> _TRECHO DA PÁGINA_
<<<<

No que concerne à devastação da caatinga, nem mesmo a compensação ambiental foi
anunciada. Verdadeiro crime contra a natureza (e com as pessoas que necessitam
dela) está ocorrendo em Pernambuco.
Além
da destruição ambiental em Suape e no Sertão, outra violência esta sendo
cometida contra os moradores daqueles antigos engenhos onde se localiza o
Complexo de Suape. Os direitos de mais de 15.000 famílias estão sendo violados
com a omissão dos órgãos que deveriam zelar pelo cumprimento das leis, mas que
fazem “vista grossa”. A retirada do que a Administração de Suape denomina de
“posseiros” (há controvérsias jurídicas a respeito) tem sido através da força e
da violência.
O
que já se caracteriza como uma enorme injustiça.
Ao
não levar em conta para efeitos de indenização o valor da terra, e somente as
benfeitorias, os valores pagos resultam irrisórios (em março de 2012 um hectare
na região valia em torno de R$ 500.000,00). As indenizações variam de R$ R$
12.000,00
a R$ R$ 40.000,00 para sítios de 5 a 10 ha , sendo pagas
depois dos moradores serem expulsos dos locais onde praticavam a agricultura
familiar, viviam da pesca artesanal. Estas denúncias estão devidamente
documentadas e já foram entregues ao MPE, ao governo do Estado, a presidência da
Empresa Suape, entre outros órgãos, sem que os mesmos averiguassem e/ou
respondessem aos agredidos. Estas pessoas invisíveis aos olhos da sociedade
merecem respeito.
Também
se constata uma triste realidade nas cidades que fazem parte do entorno de
Suape, nos aspectos de moradia, mobilidade, saúde, educação, lazer, violência
urbana...
As denúncias dos moradores estão sendo apresentadas repetidas vezes
na mídia estadual, que frente as eminência de convulsões sociais nestas cidades
ficam impossibilitadas de omitirem os descalabros vividos pelos habitantes. No
que se refere aos quase 50 mil trabalhadore(a)s vindo de todo o Brasil, as
condições de trabalho são deploráveis, conforme denúncias dos sindicatos. As
greves sucessivas por melhores salários e condições de vida mostram como ainda
em pleno século XXI os operário(a)s são tratados.

>>>>

> _TAREFAS A CUMPRIR_
1. Segundo o trecho da página, por que os valores pagos nas indenizações resultam irrisórios? Responda em uma a três frases.
2. Enumere todos os aspectos em que, conforme o trecho da página, se constata uma triste realidade nas cidades do entorno de Suape.
3. Indique se cada afirmação concorda com o trecho da página, respondendo sim ou não e citando as palavras decisivas do texto.
(a) Foi anunciada uma compensação ambiental pela devastação da caatinga.
(b) Os direitos de mais de 15.000 famílias estão sendo violados.
(c) As indenizações são pagas antes de os moradores saírem dos locais onde viviam.

> _Dados de localização por coordenadas de pixel_
<<<<

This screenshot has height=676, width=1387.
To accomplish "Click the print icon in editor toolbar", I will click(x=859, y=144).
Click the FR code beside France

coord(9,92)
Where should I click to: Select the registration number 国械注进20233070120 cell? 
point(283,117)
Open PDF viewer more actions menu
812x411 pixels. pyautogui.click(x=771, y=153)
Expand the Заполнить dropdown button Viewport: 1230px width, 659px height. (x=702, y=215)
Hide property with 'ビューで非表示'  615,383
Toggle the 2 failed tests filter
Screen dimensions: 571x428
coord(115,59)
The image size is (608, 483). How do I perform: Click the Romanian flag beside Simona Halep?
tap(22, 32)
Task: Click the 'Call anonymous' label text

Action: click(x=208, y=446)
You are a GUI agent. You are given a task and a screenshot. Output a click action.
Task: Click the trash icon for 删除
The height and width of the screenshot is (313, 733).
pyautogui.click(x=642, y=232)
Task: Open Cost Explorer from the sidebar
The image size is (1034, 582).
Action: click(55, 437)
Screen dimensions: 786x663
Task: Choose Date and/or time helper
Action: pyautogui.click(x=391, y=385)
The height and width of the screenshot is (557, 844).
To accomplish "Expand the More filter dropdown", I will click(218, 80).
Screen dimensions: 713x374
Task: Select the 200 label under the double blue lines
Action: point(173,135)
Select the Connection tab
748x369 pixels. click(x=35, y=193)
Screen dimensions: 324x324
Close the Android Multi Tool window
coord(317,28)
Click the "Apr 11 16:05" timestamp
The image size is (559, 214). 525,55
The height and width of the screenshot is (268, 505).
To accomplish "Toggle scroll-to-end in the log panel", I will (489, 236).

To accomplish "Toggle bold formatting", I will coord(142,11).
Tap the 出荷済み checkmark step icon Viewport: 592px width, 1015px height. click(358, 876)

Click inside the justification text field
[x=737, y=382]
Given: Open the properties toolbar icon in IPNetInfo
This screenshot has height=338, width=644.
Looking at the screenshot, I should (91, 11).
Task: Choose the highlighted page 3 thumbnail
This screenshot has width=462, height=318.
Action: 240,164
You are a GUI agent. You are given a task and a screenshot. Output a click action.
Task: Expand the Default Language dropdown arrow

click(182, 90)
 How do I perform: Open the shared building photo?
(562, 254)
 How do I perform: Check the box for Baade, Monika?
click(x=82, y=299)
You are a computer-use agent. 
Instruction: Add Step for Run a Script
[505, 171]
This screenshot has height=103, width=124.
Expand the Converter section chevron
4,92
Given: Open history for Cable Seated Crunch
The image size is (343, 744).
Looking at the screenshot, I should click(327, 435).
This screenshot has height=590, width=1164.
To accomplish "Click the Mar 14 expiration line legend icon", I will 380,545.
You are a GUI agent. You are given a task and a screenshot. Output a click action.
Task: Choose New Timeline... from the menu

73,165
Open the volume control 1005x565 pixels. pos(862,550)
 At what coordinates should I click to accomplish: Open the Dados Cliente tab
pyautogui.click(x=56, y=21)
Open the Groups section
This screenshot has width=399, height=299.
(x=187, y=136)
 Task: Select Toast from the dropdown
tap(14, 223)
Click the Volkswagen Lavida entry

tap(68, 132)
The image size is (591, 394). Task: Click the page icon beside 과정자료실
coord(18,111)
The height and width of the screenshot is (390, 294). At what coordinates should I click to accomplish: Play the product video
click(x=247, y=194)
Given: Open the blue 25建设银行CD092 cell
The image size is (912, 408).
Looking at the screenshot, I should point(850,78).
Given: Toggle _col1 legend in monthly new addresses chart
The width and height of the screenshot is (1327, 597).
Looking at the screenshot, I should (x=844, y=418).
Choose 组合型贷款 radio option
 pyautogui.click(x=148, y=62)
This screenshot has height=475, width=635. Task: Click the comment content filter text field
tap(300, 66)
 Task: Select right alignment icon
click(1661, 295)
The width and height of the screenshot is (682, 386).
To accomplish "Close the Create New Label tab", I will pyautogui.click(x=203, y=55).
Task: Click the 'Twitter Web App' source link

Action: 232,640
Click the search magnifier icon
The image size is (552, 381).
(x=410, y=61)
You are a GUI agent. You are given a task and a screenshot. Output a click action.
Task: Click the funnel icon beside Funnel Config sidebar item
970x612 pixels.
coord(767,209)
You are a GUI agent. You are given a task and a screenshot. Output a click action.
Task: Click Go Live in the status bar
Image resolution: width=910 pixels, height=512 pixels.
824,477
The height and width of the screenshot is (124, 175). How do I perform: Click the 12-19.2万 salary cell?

>>>>

> _CONJUNTO DE RESPOSTAS_
1. Porque, para efeitos de indenização, não se leva em conta o valor da terra, somente as benfeitorias.

2. Moradia, mobilidade, saúde, educação, lazer e violência urbana.

3.
(a) Não: "nem mesmo a compensação ambiental foi anunciada".
(b) Sim: "Os direitos de mais de 15.000 famílias estão sendo violados".
(c) Não: "sendo pagas depois dos moradores serem expulsos dos locais".